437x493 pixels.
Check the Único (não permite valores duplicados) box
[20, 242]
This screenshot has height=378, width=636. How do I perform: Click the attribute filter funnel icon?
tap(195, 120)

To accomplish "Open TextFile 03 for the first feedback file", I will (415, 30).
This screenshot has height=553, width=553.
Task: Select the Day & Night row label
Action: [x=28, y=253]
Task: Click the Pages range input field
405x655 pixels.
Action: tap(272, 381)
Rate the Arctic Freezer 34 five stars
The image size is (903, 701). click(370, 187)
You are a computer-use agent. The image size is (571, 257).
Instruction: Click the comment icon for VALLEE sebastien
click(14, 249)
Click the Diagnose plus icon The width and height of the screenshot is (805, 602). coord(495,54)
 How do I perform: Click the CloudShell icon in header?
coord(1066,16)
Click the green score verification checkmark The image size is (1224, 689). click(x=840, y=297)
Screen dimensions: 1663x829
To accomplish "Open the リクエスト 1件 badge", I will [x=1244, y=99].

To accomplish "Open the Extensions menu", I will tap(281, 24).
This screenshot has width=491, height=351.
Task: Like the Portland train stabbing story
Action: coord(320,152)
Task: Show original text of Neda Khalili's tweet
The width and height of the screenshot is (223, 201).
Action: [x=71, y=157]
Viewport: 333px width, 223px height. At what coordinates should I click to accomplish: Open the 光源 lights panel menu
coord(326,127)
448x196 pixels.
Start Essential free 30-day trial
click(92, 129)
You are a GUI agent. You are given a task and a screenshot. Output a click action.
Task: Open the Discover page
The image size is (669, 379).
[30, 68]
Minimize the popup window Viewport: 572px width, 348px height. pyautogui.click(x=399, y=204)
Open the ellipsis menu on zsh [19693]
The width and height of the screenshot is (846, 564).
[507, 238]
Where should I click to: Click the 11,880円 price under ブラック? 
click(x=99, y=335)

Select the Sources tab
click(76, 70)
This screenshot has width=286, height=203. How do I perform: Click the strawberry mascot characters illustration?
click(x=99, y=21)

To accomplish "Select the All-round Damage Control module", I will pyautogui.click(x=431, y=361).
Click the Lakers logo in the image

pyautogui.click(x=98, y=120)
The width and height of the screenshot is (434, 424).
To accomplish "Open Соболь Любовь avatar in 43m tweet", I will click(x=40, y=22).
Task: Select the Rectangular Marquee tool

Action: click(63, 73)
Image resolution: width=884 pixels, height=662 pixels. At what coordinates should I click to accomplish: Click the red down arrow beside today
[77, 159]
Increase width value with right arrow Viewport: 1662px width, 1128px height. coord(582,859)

....

Format the lines from the start of the records through the line containing "click(x=99, y=335)", inclusive, as a JSON list of strings with one string per line, omitting blank lines.

[
  "437x493 pixels.",
  "Check the Único (não permite valores duplicados) box",
  "[20, 242]",
  "This screenshot has height=378, width=636. How do I perform: Click the attribute filter funnel icon?",
  "tap(195, 120)",
  "To accomplish \"Open TextFile 03 for the first feedback file\", I will (415, 30).",
  "This screenshot has height=553, width=553.",
  "Task: Select the Day & Night row label",
  "Action: [x=28, y=253]",
  "Task: Click the Pages range input field",
  "405x655 pixels.",
  "Action: tap(272, 381)",
  "Rate the Arctic Freezer 34 five stars",
  "The image size is (903, 701). click(370, 187)",
  "You are a computer-use agent. The image size is (571, 257).",
  "Instruction: Click the comment icon for VALLEE sebastien",
  "click(14, 249)",
  "Click the Diagnose plus icon The width and height of the screenshot is (805, 602). coord(495,54)",
  " How do I perform: Click the CloudShell icon in header?",
  "coord(1066,16)",
  "Click the green score verification checkmark The image size is (1224, 689). click(x=840, y=297)",
  "Screen dimensions: 1663x829",
  "To accomplish \"Open the リクエスト 1件 badge\", I will [x=1244, y=99].",
  "To accomplish \"Open the Extensions menu\", I will tap(281, 24).",
  "This screenshot has width=491, height=351.",
  "Task: Like the Portland train stabbing story",
  "Action: coord(320,152)",
  "Task: Show original text of Neda Khalili's tweet",
  "The width and height of the screenshot is (223, 201).",
  "Action: [x=71, y=157]",
  "Viewport: 333px width, 223px height. At what coordinates should I click to accomplish: Open the 光源 lights panel menu",
  "coord(326,127)",
  "448x196 pixels.",
  "Start Essential free 30-day trial",
  "click(92, 129)",
  "You are a GUI agent. You are given a task and a screenshot. Output a click action.",
  "Task: Open the Discover page",
  "The image size is (669, 379).",
  "[30, 68]",
  "Minimize the popup window Viewport: 572px width, 348px height. pyautogui.click(x=399, y=204)",
  "Open the ellipsis menu on zsh [19693]",
  "The width and height of the screenshot is (846, 564).",
  "[507, 238]",
  "Where should I click to: Click the 11,880円 price under ブラック? ",
  "click(x=99, y=335)"
]